EntreprisesLa Une

Bank of Africa : Pourquoi la banque islamique ne décolle-t-elle toujours pas ?

Mauvaise stratégie de développement, crise de liquidité ou absence d’un marché porteur ? Pourquoi la banque participative du Groupe Bank of Africa peine-t-elle toujours à sortir de sa zone déficitaire et à retrouver le vert , à l’instar de certaines de ses consœurs ?

Lancée en décembre 2017, Bank Al Karam (anciennement BTI Bank – Bank Al-Tamweel Wa Al-Inma) continue de peser lourd sur les comptes de sa maison mère.

Au titre de l’exercice 2023 (les chiffres de 2024 ne sont pas encore disponibles), la filiale a accentué sa contribution négative au Résultat Net Part du Groupe (RNPG), atteignant -30,6 millions de dirhams, contre -19,3 millions en 2022.

Bien que structurellement déficitaire, la filiale n’est pas restée inactive. Le top management a initié une réévaluation complète de sa stratégie, aboutissant à une restructuration jugée nécessaire pour tenter d’inverser la tendance.

Ainsi, en juillet 2023, BANK OF AFRICA a procédé à la reprise des parts détenues dans Bank Al Karam par Al Baraka Banking Group, devenant ainsi le seul actionnaire de Bank Al Karam.

Le redressement  passe aussi par une combinaison d’actions : réduction des coûts, optimisation des revenus, gestion des risques et renforcement du capital .  
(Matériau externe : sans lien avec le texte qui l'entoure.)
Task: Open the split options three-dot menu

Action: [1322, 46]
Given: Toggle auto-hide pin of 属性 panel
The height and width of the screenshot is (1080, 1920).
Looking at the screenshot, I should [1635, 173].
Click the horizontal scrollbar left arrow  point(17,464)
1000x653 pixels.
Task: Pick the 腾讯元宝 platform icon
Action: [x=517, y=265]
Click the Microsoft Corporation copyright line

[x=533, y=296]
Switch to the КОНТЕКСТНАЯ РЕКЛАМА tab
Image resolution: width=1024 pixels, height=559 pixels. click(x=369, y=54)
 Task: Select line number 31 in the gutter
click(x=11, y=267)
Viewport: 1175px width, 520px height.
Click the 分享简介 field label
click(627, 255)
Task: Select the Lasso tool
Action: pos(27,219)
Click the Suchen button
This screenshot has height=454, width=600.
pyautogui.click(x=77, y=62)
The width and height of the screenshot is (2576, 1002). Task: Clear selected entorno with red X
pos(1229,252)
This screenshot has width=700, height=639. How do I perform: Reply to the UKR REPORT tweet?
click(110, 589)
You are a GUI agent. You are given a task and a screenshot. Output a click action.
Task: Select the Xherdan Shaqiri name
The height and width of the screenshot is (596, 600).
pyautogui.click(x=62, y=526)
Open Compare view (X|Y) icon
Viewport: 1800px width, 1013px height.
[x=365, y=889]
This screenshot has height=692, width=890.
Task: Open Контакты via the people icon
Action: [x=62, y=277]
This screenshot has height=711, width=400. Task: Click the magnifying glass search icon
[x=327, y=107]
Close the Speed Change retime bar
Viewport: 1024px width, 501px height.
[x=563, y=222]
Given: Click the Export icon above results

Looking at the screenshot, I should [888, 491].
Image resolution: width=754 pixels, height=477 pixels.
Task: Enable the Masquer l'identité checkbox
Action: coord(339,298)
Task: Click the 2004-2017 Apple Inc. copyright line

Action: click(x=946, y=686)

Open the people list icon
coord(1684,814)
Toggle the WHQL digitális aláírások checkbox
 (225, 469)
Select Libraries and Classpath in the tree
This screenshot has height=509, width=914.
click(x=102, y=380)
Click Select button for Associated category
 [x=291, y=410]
En juin 2023, Bank Al Karam a procédé à une augmentation de capital de  70 millions dirhams, faisant passer son capital social de 450  à 520 millions dirhams, dans un contexte de marché marqué davantage par une appétence de la clientèle au financement qu’à la collecte de dépôts.

Au terme l’exercice 2023, Bank Al Karam a enregistré un PNB de 13,2 millions dirhams en hausse de 9% par rapport à 2022, suite à l’effet combiné de l’accroissement des produits bancaires et d’une hausse moins importante des charges bancaires, noté-t-on.

Le résultat net ressort, quant à lui, déficitaire à  -32,8 millions, moins important que celui affiché lors des exercices précédents, 2022 (-39 millions) et 2021 (-42,1 millions).

Le total des dépôts de la banque atteint 369 millions à fin 2022, contre  223,4 millions à fin 2021.

À ce titre, il convient de noter que parmi les freins au développement de la finance participative au Maroc figure le manque de liquidité.

D’ailleurs, les clients montrent un intérêt plus marqué pour le financement plutôt que de laisser leur épargne en dépôt.

En bref, Bank Al Karam n’a rien à envier à ses consœurs, logées à la même enseigne, puisque la banque islamique peine encore à s’imposer au Maroc. Pourquoi ?

Manque de compétitivité par rapport aux banques conventionnelles

Les produits bancaires islamiques (Murabaha, Ijara, Mudaraba, etc.) sont souvent plus chers que les crédits classiques en raison de coûts de structuration plus élevés. L’absence d’un marché financier islamique dynamique rend difficile le refinancement des banques participatives, ce qui limite leur capacité à proposer des offres compétitives.

Manque de diversification des produits

L’offre des banques islamiques marocaines est encore limitée. Certains services essentiels comme les dépôts rémunérés et les financements participatifs pour les entreprises sont peu développés.

Manque de sensibilisation et de confiance

Une partie de la population ne comprend pas bien les principes de la finance islamique. Certains clients doutent de la véritable conformité des banques islamiques aux principes de la Charia, ce qui freine leur adoption.

Contraintes réglementaires et fiscales

Les banques participatives doivent se conformer à des règles strictes imposées par le Comité Charia du Conseil Supérieur des Oulémas. Cela limite leur flexibilité par rapport aux banques classiques. La fiscalité sur certains produits islamiques (comme la Murabaha) est souvent plus élevée, car certaines transactions sont soumises à une double taxation (TVA sur l’achat et la revente du bien).

Manque d’un écosystème financier islamique complet

L’absence d’instruments financiers islamiques (marché interbancaire participatif, assurances Takaful bien développées, etc.) empêche une véritable intégration des banques islamiques dans le système économique marocain.

Domination des banques classique

Les banques traditionnelles marocaines sont bien ancrées et offrent des services complets avec des taux souvent plus attractifs.

Enfin, face aux freins structurels, réglementaires et économiques… le succès limité de la banque islamique au Maroc n’est que le reflet des expériences aux autres pays arabes.